Topco is a leading procurement organization that provides its members with products and services from top brands as well as private-label goods. While delivering incredible value to its members year after year, Topco couldn’t ignore the fact that its members and its industry are changing. “Being low cost is no longer a sustainable winning strategy. Today, if it’s not on the shelf the customer will go elsewhere. Our members asked us to leverage our world class procurement capabilities in building an even better supply chain capability that drives efficiency through their warehouses, grocery stores, inventory management and transportation to get the right product in the right place at the right time and of course the right cost. The challenge became them asking us, ‘How can you take us from good to great?’” Matthews says.
Matthews joined Topco about two years ago to take on the challenge of leading the organization’s transformation.
“This isn’t just transforming a supply chain,” he says, “everything about this industry is changing. We have many challenges today including food safety, sources of supply and competitive threats, the threat of a national disaster, and the trucking crisis that no one has the answer for, just to name a few. Customers expect more, suppliers are consolidating, and regulatory is driving complexity.”
Mastering Supply Chain
Matthews says the transformation approach has three key tenants. It begins with the basics of building and training the team, designing the new and scalable processes and selecting a technology infrastructure that can support both today and the company’s future needs and capabilities.

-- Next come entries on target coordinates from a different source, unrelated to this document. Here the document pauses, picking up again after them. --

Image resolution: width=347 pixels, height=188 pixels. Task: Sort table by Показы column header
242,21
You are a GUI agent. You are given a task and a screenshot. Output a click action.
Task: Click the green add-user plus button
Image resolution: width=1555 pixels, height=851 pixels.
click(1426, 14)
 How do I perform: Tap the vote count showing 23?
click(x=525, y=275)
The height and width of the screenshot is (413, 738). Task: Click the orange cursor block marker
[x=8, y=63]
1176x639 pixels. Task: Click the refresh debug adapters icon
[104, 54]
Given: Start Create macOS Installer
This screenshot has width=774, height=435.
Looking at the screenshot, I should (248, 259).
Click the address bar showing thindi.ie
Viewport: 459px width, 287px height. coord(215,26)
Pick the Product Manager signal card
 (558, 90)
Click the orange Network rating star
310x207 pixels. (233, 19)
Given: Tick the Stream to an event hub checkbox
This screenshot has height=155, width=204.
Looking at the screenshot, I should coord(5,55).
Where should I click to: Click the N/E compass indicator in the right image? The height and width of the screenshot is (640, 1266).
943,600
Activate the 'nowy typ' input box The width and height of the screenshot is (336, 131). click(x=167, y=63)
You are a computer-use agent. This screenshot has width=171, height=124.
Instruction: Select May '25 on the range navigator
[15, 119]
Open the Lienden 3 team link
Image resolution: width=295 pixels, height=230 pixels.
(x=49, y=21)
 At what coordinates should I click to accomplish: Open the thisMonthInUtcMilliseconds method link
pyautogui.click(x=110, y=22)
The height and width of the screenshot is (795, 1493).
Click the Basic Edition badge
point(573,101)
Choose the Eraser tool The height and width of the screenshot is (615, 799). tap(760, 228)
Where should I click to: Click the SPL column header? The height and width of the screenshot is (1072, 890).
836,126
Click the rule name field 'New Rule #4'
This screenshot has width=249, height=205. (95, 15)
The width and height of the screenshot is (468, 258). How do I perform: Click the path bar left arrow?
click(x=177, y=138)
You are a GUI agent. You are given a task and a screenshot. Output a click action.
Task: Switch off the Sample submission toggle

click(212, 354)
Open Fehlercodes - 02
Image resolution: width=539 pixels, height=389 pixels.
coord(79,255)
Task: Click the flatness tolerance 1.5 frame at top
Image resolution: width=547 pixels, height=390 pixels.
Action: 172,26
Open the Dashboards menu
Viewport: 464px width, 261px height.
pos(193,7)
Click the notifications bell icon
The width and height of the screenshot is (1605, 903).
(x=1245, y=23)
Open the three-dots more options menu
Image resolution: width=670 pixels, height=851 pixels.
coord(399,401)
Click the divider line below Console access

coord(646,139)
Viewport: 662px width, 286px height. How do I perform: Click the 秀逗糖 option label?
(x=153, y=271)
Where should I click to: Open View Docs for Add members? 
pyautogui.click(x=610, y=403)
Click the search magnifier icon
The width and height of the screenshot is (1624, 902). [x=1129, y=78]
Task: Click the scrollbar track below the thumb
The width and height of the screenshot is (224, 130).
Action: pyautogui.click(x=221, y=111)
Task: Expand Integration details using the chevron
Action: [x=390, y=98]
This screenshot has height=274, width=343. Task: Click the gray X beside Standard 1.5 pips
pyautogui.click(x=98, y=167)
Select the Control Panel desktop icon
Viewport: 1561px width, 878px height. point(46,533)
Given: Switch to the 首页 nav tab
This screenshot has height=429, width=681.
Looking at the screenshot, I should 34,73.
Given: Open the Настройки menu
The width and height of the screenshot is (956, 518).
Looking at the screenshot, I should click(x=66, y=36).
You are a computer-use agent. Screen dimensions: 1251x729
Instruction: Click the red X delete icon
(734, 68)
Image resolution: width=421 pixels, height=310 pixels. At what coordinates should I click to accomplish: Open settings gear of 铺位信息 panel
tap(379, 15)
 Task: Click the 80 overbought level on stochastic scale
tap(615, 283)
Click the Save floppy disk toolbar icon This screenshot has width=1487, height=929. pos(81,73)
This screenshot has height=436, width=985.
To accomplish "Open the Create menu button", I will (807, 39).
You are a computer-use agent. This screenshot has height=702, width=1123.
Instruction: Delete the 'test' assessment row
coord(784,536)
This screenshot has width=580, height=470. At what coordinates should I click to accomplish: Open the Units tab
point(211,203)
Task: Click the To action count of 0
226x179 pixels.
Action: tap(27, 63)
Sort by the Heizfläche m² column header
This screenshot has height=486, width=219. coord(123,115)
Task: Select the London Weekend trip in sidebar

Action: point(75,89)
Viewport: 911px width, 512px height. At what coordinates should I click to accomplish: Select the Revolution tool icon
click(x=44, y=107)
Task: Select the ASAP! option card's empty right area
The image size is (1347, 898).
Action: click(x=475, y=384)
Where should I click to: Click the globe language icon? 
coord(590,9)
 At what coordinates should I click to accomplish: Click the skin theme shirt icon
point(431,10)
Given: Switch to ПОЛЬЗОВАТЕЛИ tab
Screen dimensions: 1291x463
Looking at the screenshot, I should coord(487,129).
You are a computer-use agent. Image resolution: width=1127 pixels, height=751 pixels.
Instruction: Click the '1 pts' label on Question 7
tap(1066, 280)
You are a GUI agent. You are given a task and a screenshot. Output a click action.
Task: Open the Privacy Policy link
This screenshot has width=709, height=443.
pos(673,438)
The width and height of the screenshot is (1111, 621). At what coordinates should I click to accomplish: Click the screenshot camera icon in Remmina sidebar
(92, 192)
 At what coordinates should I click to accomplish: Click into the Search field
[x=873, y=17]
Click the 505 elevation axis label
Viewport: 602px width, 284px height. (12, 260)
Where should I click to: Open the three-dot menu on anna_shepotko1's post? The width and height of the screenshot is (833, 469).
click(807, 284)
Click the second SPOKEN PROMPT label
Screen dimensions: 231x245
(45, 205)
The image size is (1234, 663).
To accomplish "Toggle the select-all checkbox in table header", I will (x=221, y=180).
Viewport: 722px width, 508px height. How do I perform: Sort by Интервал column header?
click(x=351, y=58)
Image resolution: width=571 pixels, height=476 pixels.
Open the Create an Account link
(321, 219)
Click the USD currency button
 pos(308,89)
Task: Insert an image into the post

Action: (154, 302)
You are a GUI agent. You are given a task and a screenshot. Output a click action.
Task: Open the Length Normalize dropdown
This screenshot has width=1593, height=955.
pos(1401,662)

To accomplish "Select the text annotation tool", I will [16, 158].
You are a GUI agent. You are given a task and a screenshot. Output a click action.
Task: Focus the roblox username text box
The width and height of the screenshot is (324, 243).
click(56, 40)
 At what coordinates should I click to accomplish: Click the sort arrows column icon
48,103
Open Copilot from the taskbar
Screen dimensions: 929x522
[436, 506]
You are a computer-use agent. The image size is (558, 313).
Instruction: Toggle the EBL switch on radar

According to Matthews, the need for improved information flow to Topco’s programs prompted it to move the entire company to the SAP enterprise resource planning software platform. Combined with salesforce.com, Topco’s CRM solution, the new systems will enable Topco to maintain clear and consistent communication and visibility across all segments of the supply chain.
“Next, we must define and sell the supply chain value proposition to those functions both internal and across the membership,” Matthews says. Topco has traditionally focused on the cost of goods with members’ procurement teams. However, according to Matthews, now that Topco’s value proposition is expanding, the company needs to do a better job in both quantifying and measuring these new benefits. “This spans far outside of procurement departments within the membership. It now reaches across many departments and budgets,” Matthews states.
One specific example has been on the packaging side. During a member store visit, the team observed the checkout process, and realized how it took both the customer and the cashier several swipes across the bar code scanner to get a good read due to the orientation of the bar code on the packaging.
“Now we are piloting packaging for our private-label products with bar codes in multiple locations,” Matthews says. “Our goal is to increase the efficiency of the cashier – ultimately improving the customer experience. We’re looking at every movement – from our handling operations and truck drivers to the warehouse operator, grocery store associate and the customer to create supply chain efficiencies.”
Matthews compares the challenge and the experience of Project Everest to other transformations he has led.
“The complexity of serving 50+ members with several hundred categories and services that require multiple temperature and special handling characteristics is tough,” he says. “Balance this with a great team of over 500 associates that bring a wealth of knowledge and passion with our members and suppliers, the desire and commitment to change, and suddenly you realize the ‘stars are aligned.’”
Even though Topco already has a strong position as one of the nation’s largest purchasers, the commitment Matthews sees has proven to be the key to its success. With the dedication and cooperation that Topco’s associates, members and suppliers have shown, Matthews is confident that it will emerge as a world-class supply chain organization. “You can’t ask for a better trifecta here,” Matthews concludes.